### YOUR OBJECTIVE
Please return the data word for word, everything from the line containing "Select the Causes" down to the line containing "click(x=361, y=49)", with both of those lines included.
* BEGIN INFORMATION SHOWN *
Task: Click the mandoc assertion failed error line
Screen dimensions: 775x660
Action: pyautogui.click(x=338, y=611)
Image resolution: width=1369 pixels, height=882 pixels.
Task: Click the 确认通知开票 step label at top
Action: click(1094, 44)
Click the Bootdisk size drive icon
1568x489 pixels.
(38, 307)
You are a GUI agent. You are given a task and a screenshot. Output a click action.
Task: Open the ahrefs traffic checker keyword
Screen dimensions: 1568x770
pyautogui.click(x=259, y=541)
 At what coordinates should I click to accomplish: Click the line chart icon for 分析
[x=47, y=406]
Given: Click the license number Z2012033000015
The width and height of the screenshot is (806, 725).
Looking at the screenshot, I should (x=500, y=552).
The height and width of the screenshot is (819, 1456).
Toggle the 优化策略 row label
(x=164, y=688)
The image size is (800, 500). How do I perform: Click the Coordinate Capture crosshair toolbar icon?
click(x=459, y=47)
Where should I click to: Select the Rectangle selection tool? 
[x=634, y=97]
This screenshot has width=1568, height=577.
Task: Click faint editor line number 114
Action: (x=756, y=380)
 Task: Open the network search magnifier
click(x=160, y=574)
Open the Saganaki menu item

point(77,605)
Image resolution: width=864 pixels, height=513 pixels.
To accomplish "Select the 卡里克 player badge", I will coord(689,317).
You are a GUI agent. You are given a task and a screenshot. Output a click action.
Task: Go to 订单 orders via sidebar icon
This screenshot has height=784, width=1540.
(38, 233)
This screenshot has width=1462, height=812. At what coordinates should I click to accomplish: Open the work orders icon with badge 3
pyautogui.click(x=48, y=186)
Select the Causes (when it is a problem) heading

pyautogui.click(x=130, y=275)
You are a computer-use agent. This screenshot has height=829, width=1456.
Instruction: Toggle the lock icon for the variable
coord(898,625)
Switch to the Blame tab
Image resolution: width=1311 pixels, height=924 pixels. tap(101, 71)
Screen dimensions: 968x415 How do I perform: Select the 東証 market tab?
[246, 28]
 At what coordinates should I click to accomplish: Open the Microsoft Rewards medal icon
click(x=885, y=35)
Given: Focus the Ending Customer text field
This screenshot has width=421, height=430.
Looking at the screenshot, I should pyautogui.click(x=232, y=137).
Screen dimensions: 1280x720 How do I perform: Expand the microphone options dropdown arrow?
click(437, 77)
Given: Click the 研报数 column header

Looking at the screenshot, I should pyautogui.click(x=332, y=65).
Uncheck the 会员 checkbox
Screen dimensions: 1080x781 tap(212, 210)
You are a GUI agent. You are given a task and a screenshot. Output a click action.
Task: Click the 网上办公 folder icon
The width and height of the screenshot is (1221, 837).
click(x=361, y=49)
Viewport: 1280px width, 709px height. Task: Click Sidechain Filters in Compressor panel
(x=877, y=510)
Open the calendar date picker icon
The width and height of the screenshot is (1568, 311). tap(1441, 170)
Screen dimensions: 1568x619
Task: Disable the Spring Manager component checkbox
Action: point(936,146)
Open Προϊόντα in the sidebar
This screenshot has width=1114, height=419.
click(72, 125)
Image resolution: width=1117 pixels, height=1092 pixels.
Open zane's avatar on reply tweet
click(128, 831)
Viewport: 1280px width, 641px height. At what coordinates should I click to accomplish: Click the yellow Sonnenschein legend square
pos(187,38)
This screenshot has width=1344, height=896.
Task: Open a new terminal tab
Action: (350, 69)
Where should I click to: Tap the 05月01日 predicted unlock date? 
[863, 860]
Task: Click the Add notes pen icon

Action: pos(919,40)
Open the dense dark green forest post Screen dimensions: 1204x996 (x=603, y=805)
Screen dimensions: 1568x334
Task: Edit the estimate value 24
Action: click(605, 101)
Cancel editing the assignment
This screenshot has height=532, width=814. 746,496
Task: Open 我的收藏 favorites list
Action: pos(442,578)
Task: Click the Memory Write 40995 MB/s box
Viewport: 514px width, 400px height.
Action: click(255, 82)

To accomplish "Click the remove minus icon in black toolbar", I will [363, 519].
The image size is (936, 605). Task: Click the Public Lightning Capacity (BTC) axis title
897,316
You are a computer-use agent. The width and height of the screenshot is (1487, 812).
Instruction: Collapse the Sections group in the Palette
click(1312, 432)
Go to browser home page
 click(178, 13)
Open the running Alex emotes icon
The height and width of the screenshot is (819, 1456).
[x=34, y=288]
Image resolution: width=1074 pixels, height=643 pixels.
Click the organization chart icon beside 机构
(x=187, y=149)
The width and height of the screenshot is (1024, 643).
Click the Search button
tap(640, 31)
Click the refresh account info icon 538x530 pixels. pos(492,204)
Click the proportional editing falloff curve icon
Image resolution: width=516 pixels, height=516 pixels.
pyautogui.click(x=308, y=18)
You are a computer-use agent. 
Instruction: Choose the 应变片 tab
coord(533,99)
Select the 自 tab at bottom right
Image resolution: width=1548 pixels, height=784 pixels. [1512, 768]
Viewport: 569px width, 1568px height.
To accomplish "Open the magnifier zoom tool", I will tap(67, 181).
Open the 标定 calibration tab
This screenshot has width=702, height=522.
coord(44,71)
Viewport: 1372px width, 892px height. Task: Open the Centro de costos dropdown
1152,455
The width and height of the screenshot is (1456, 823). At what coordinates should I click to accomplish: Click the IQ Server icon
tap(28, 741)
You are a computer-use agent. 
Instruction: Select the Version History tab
* END INFORMATION SHOWN *
### OUTPUT FOR THIS TASK
Select the Causes (when it is a problem) heading

pyautogui.click(x=130, y=275)
You are a computer-use agent. This screenshot has height=829, width=1456.
Instruction: Toggle the lock icon for the variable
coord(898,625)
Switch to the Blame tab
Image resolution: width=1311 pixels, height=924 pixels. tap(101, 71)
Screen dimensions: 968x415 How do I perform: Select the 東証 market tab?
[246, 28]
 At what coordinates should I click to accomplish: Open the Microsoft Rewards medal icon
click(x=885, y=35)
Given: Focus the Ending Customer text field
This screenshot has width=421, height=430.
Looking at the screenshot, I should pyautogui.click(x=232, y=137).
Screen dimensions: 1280x720 How do I perform: Expand the microphone options dropdown arrow?
click(437, 77)
Given: Click the 研报数 column header

Looking at the screenshot, I should pyautogui.click(x=332, y=65).
Uncheck the 会员 checkbox
Screen dimensions: 1080x781 tap(212, 210)
You are a GUI agent. You are given a task and a screenshot. Output a click action.
Task: Click the 网上办公 folder icon
The width and height of the screenshot is (1221, 837).
click(x=361, y=49)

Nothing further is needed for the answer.